Sure, there were always going to be grifters using AI to write reverse harem monster smut, because grifters don’t have any fucking respect for the readers of reverse harem monster smut, so they think they can get away with it and make a shit tonne of money in the process. But actually, every reverse harem monster smut afficionado I’ve ever met cares deeply about the character development of the books they read, and frankly it takes more than churning out 50,000 AI-generated fever dreams to make a quick buck; you have to pay for marketing and pray the reviews aren’t just utterly miserable and eventually those grifters will realise there are significantly easier ways to grift and they’ll do that instead. But for award winning, literary masters to be doing this shit too? It’s depressing. It’s ENRAGING.

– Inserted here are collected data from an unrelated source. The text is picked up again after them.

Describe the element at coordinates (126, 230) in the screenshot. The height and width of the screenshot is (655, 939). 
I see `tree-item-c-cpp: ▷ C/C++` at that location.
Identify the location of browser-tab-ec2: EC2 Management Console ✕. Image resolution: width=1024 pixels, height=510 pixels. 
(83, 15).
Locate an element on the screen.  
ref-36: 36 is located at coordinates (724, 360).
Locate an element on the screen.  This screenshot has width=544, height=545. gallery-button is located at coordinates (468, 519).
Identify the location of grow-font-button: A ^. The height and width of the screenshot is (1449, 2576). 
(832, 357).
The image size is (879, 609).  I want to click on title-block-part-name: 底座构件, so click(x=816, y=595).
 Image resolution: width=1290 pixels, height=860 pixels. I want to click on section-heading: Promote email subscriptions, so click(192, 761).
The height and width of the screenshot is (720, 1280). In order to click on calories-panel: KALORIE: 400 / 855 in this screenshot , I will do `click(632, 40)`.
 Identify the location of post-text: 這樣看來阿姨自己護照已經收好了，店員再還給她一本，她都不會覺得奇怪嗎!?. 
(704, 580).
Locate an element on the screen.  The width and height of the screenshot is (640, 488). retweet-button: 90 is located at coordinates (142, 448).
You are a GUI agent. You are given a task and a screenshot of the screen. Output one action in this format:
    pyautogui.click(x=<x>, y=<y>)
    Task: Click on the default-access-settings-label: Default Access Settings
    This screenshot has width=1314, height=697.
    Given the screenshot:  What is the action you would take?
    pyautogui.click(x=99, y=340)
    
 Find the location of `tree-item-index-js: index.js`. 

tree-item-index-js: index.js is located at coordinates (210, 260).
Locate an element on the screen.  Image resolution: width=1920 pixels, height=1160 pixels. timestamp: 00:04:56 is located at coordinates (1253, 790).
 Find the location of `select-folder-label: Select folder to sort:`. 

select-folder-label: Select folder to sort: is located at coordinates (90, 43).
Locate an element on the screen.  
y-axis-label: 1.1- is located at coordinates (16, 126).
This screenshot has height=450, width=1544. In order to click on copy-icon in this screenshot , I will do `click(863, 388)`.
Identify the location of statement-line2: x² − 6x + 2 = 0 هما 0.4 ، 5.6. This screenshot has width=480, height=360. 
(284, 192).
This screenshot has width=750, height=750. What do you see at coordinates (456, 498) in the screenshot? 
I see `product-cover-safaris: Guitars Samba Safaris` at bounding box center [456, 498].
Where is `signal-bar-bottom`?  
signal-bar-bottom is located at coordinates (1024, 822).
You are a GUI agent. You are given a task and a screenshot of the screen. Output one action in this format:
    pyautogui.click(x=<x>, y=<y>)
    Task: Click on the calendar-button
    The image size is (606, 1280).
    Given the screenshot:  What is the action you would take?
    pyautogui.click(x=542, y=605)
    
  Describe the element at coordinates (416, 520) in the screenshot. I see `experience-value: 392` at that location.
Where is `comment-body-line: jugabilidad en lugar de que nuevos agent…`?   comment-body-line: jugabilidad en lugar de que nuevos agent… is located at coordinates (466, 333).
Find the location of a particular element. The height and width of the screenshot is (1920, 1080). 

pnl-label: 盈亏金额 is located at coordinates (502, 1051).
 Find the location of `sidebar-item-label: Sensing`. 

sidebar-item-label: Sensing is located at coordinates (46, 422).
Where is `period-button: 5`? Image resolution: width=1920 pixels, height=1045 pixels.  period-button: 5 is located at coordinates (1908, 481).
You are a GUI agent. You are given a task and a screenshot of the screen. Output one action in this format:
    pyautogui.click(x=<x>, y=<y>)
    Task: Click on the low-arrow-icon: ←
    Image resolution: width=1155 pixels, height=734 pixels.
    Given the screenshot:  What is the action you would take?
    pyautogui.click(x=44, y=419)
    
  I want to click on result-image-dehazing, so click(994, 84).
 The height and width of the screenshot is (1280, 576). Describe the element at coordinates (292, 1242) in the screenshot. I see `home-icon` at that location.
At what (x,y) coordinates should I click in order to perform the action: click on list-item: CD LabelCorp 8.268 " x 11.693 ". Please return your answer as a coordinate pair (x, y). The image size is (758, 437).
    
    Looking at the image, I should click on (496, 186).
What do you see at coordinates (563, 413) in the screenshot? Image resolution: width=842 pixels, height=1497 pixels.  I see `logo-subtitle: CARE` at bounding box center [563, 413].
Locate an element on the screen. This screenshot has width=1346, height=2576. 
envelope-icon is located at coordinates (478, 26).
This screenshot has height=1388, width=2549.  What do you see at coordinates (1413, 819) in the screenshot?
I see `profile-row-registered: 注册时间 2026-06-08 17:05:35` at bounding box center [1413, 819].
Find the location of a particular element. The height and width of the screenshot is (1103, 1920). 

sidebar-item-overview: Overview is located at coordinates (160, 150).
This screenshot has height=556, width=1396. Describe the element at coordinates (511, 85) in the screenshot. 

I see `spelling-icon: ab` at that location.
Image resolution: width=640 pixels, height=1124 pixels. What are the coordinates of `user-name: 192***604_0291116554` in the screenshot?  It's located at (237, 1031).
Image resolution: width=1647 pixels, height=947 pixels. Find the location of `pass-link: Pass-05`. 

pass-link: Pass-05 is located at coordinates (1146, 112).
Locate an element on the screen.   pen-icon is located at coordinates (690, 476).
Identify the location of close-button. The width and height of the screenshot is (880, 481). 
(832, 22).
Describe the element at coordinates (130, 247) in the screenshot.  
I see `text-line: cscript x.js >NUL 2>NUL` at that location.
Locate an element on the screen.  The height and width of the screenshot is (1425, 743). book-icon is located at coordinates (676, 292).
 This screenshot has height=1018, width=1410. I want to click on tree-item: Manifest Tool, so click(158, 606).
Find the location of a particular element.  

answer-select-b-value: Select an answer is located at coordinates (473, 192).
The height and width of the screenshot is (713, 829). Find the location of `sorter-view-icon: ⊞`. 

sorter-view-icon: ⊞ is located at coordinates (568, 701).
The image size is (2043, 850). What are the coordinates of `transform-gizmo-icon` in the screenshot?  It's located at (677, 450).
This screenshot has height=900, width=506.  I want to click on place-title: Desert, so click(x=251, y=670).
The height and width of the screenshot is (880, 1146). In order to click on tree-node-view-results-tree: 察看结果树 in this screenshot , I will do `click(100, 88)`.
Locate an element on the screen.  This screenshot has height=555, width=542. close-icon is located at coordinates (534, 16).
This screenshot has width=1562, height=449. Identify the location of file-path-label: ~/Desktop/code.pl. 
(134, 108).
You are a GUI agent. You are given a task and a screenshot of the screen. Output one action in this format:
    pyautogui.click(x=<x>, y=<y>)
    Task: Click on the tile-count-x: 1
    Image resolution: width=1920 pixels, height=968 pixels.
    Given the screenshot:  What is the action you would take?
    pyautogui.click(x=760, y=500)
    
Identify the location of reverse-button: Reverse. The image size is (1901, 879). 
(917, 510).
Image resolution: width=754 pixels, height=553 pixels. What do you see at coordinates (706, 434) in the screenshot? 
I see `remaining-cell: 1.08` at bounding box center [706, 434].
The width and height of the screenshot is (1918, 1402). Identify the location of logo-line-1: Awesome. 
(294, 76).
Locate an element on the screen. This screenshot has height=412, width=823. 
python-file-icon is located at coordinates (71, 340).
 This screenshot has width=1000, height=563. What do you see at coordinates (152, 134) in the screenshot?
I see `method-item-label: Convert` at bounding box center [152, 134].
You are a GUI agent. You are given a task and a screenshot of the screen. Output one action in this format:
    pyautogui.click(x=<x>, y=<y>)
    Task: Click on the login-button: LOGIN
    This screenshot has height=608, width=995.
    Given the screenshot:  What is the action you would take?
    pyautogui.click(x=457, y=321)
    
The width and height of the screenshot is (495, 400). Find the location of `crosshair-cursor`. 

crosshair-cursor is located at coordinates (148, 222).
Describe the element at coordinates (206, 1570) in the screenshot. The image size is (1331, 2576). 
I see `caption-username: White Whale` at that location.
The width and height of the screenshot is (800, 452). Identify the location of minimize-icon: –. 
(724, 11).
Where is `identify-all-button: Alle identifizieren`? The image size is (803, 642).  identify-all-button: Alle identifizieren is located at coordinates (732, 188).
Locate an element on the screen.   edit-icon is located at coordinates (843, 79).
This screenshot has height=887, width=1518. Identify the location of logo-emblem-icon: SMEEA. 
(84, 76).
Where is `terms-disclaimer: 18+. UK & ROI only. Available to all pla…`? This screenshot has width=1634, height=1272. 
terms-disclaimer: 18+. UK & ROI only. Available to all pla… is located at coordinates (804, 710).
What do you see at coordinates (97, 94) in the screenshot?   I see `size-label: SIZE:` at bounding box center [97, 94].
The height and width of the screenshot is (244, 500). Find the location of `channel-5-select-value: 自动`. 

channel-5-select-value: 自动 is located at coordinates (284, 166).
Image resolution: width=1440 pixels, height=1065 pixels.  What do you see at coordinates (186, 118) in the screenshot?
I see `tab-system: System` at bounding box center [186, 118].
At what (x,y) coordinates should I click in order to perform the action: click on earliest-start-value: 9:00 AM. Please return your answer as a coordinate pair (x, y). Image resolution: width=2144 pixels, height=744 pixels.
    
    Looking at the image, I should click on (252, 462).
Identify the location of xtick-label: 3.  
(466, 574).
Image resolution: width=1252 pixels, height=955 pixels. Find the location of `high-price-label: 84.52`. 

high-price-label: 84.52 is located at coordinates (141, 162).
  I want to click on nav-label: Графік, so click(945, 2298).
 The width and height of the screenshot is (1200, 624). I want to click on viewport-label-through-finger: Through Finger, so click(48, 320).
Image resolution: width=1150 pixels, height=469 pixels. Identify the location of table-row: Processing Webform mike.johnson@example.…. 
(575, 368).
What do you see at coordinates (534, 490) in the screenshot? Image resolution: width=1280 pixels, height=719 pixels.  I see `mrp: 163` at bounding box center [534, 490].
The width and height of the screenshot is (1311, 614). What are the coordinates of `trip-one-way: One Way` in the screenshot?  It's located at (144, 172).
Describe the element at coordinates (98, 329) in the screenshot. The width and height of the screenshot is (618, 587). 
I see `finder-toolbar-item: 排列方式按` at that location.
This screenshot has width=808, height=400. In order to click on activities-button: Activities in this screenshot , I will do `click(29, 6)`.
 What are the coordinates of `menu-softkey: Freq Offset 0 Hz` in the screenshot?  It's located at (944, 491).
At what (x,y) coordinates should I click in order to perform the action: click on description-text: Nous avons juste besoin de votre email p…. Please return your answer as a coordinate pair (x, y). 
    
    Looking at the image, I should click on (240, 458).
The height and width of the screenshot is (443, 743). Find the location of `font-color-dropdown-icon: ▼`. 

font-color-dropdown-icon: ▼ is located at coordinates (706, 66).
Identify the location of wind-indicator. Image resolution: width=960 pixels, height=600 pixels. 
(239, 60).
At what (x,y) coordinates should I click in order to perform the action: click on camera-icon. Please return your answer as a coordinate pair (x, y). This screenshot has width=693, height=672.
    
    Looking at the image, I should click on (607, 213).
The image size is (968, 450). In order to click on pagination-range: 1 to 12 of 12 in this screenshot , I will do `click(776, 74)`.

Almost as enraging as the fact that publishing as a business is inching closer to the fucking Singularity with every wild, LLM-based business decision they’re making too. Oh, there’s an LLM that can read my manuscript and sift through the tidal wave of submissions and agent or commissioning editor might receive? No, there fucking isn’t, because if I find out someone’s done that to one of my books they’re getting publicly named and shamed. Because guess what? I HAVE A DAY JOB. I want my stories out in the world, but I’m not relying on publishing to make my life financially viable. That gives me a kind of power, and it’s a kind of power I am so grateful for right now.
I am angry that people can’t pay their bills.
I’m angry kids don’t have enough to eat, and there are still a bunch of whiny arseholes complaining about free school meals.
I’m angry that our society is doings its fucking damnedest to strip away whatever semblance of humanity and creativity and soul we have left, determined to turn us all into polite, subservient automata in service of the elite. You know they’ve been trying to do that since the dawn of Feudalism, right? Why are we letting them?
I do not want to read AI-generated books. I do not want to watch AI-generated films, I don’t want to listen to AI-generated music and I don’t want to play AI-generated games. I don’t want AI to do my day job and I don’t want AI to read my emails or write my wedding vows or touch on my life in any way at all. At this stage in the game, I don’t even want it doing my laundry - no doubt it would only “hallucinate” the genius idea to pour both vinegar and bleach into the detergent trays at the same time and kill me off with home-brewed chlorine gas.
What am I even meant to do with this anger? With this gelatinous rage that oozes through my body like it’s on its own sticky, tide-rigged course?
Well, obviously, I’m going to write. I’m going to write the angriest stories you’ve ever read, but you might not even realise that’s what’s powering them. As the wise saying goes, I do all things through spite, which fuels me (and it might as well, because writing isn’t giving me enough money to buy food to fuel me, that’s for sure).
I’m also going to support as much bizarre, lo-fi, utterly human art as I can lay my grabby hands on. Because that’s how we stay human, and more than anything else right now I feel like we need to be doing everything we possibly can to stay human, rather than morphing into clockwork automata in some rich guy’s theatre of the perfect, subservient town.